** TO DO **
Only a number is wanted here: how many lines in the records below contain the string "agent".

═════ MATERIAL SHOWN ═════

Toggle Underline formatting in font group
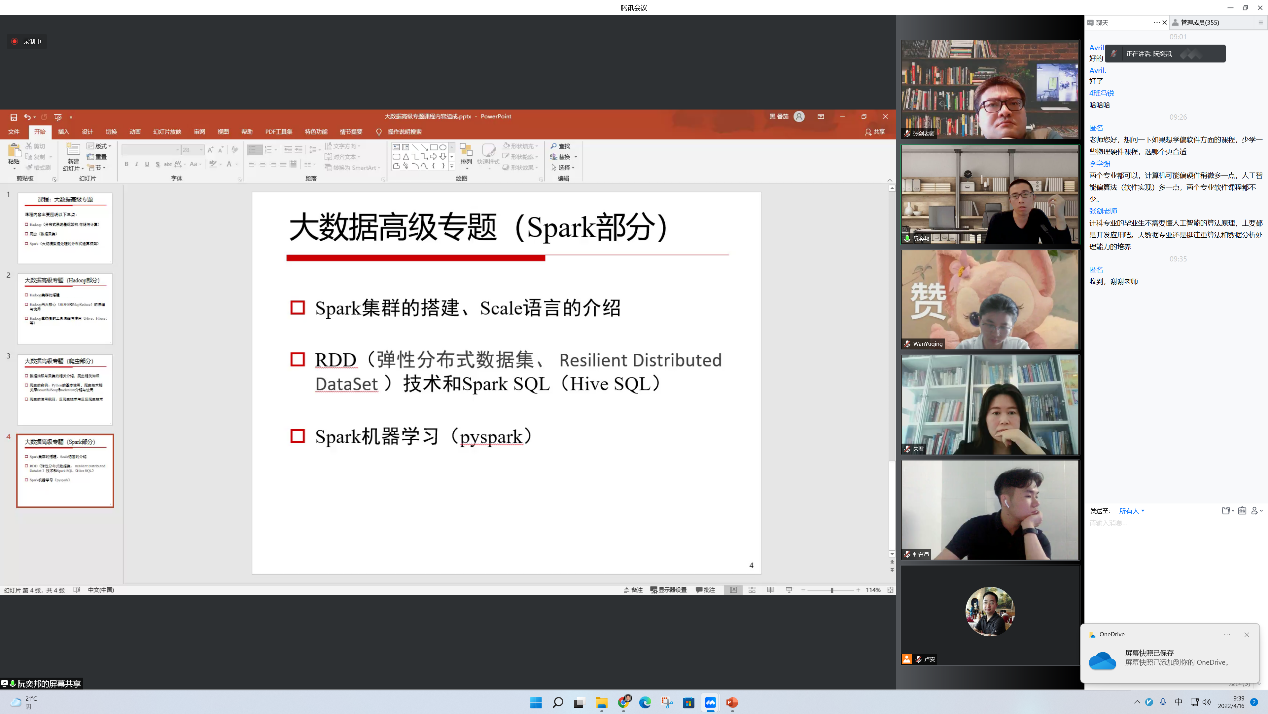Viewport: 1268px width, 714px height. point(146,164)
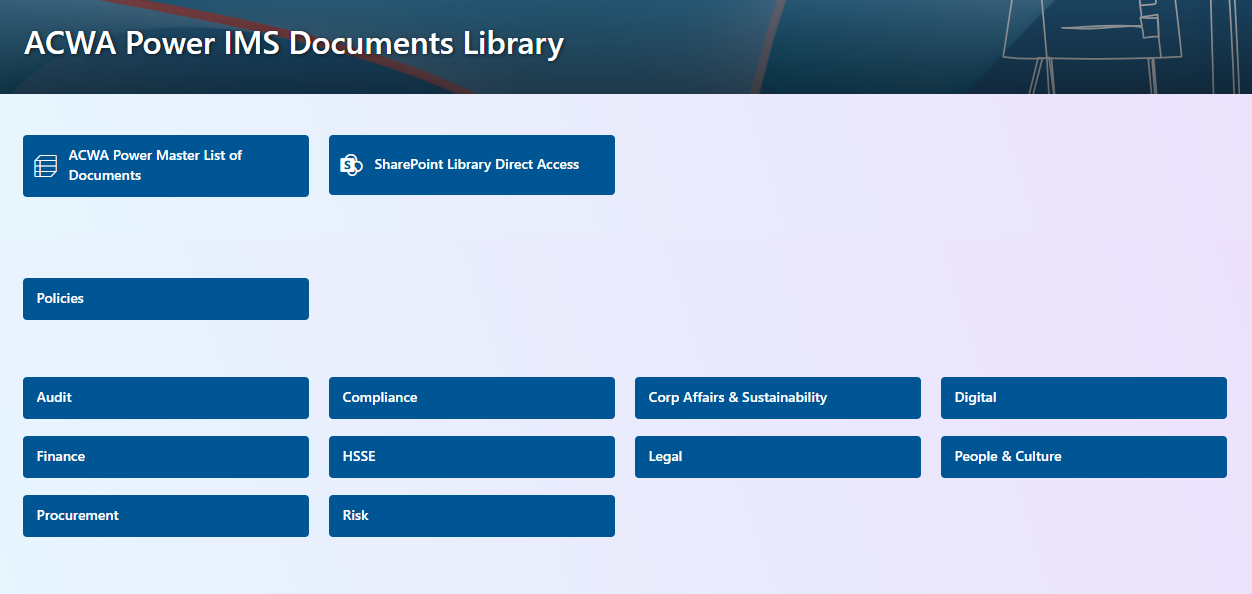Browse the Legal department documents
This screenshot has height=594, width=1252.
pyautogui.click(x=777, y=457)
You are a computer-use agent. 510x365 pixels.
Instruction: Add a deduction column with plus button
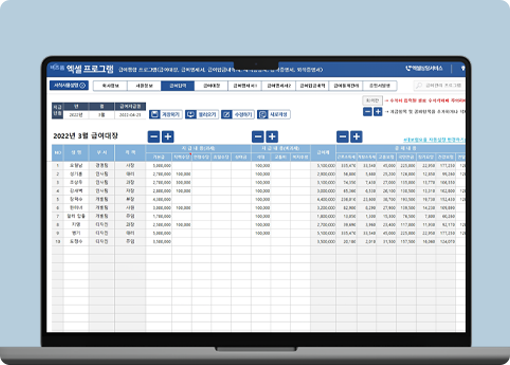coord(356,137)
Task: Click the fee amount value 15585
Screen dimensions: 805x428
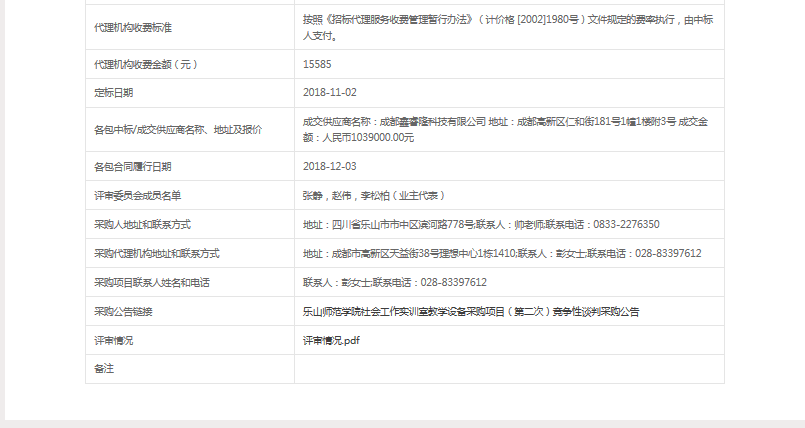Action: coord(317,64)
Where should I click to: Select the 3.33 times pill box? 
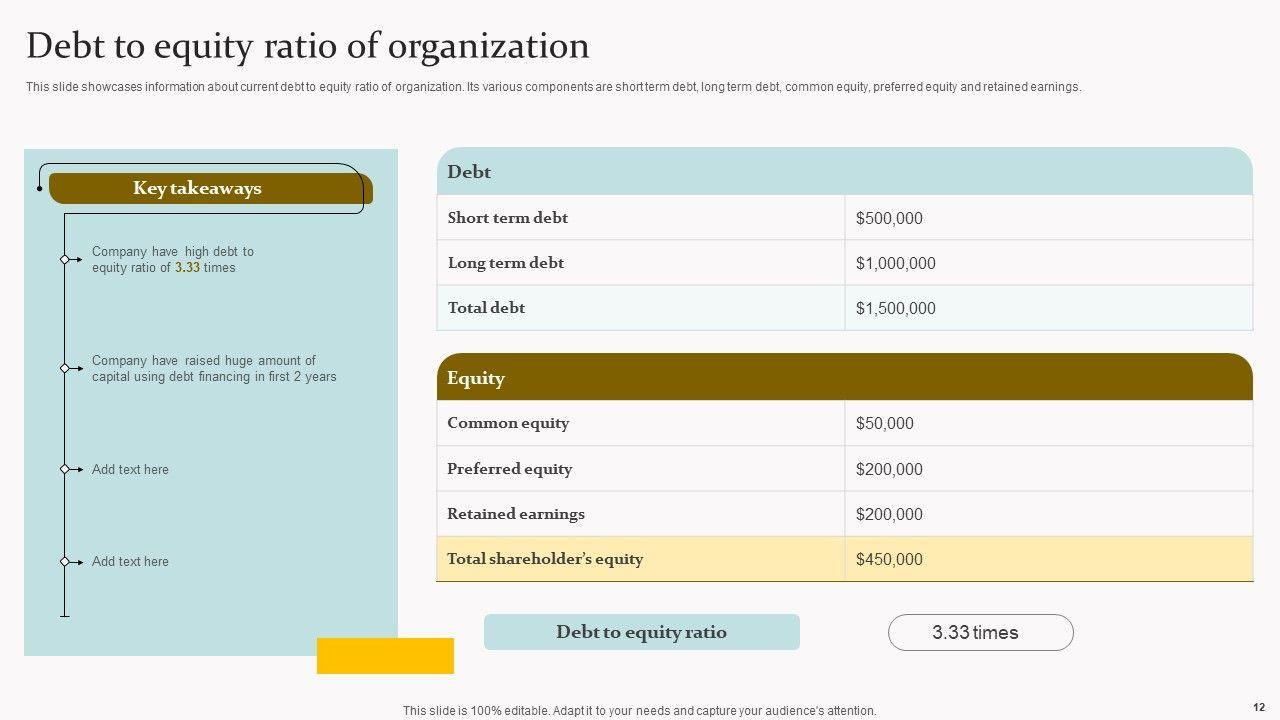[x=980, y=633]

═════
═════ MATERIAL SHOWN ═════

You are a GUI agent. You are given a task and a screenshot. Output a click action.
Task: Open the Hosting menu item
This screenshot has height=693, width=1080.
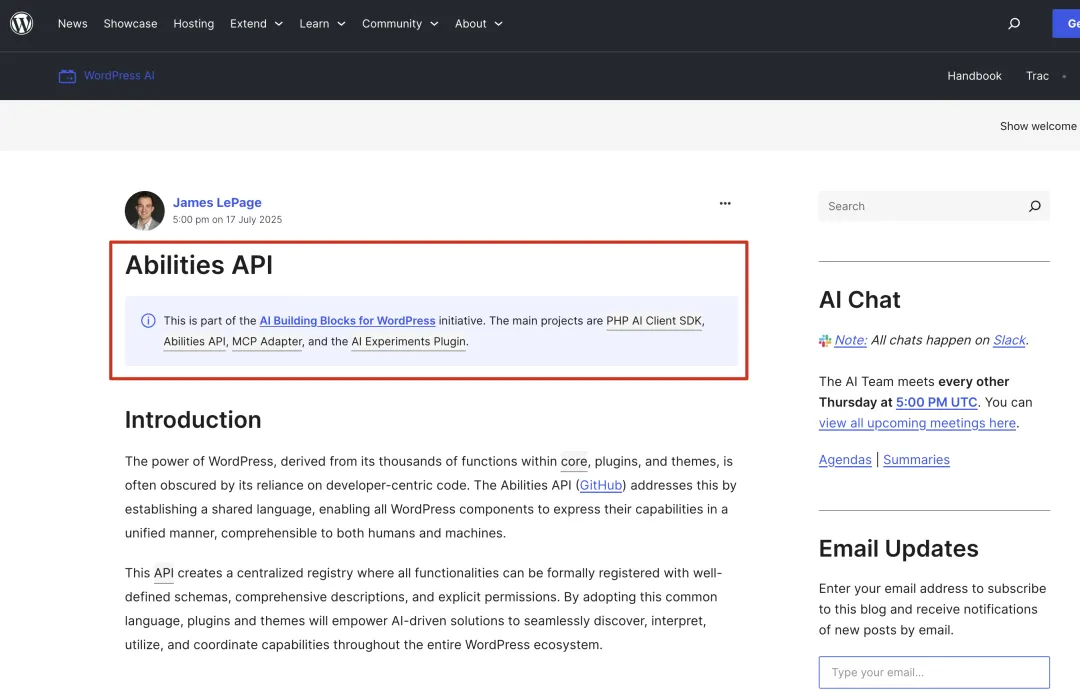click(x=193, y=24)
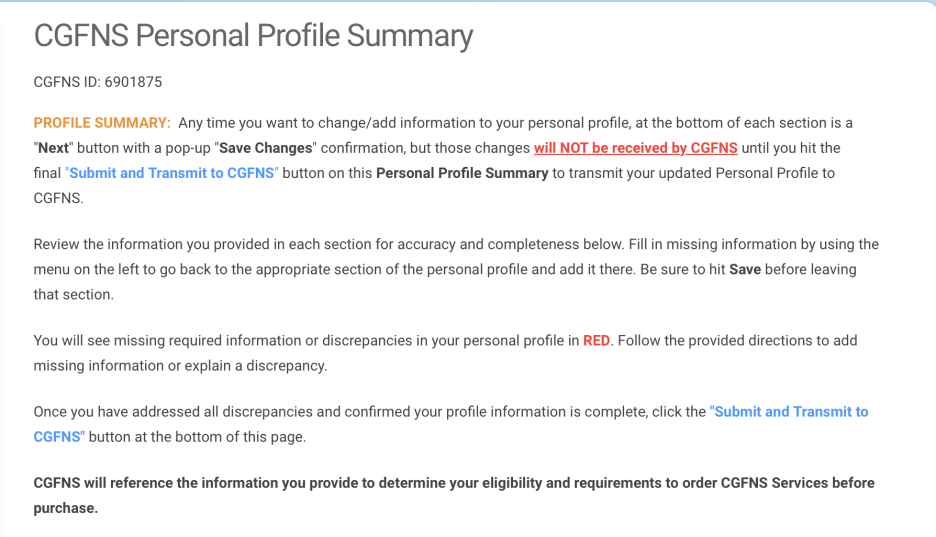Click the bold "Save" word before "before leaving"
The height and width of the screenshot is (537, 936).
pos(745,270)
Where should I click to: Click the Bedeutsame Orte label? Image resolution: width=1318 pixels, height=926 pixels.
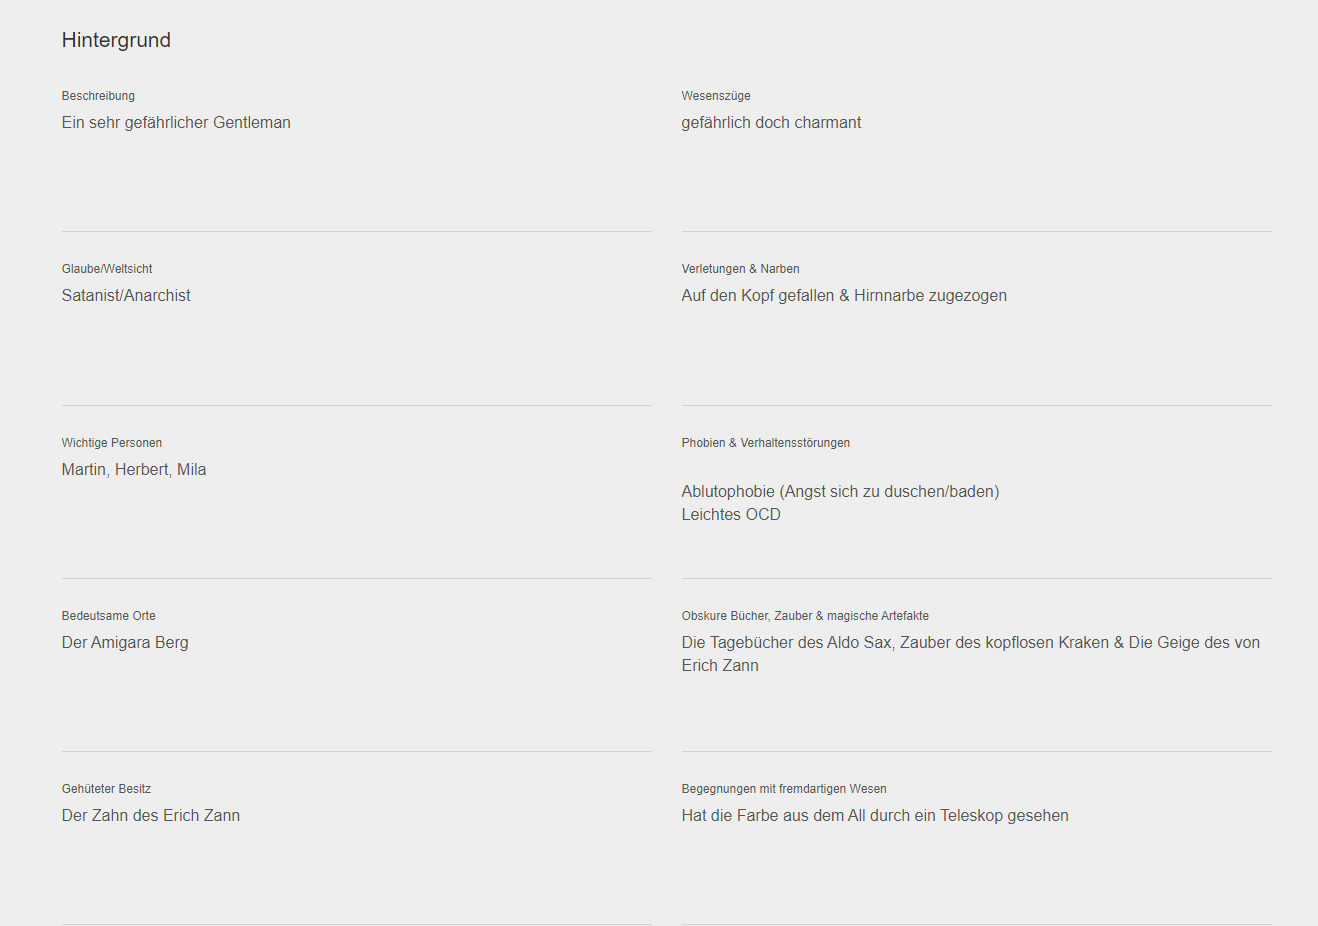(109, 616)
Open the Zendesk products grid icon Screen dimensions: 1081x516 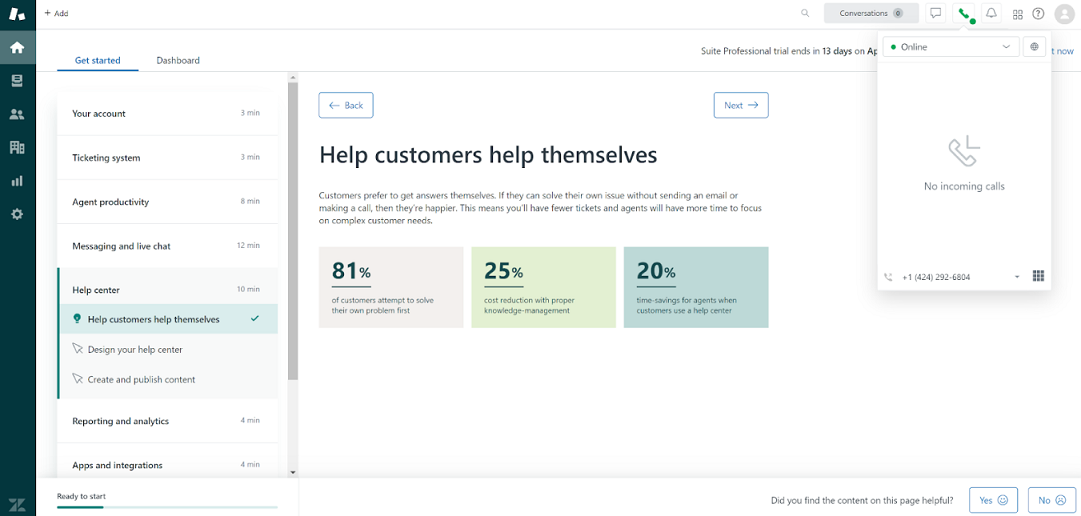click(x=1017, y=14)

═════

** SOLUTION FOR THIS TASK **
2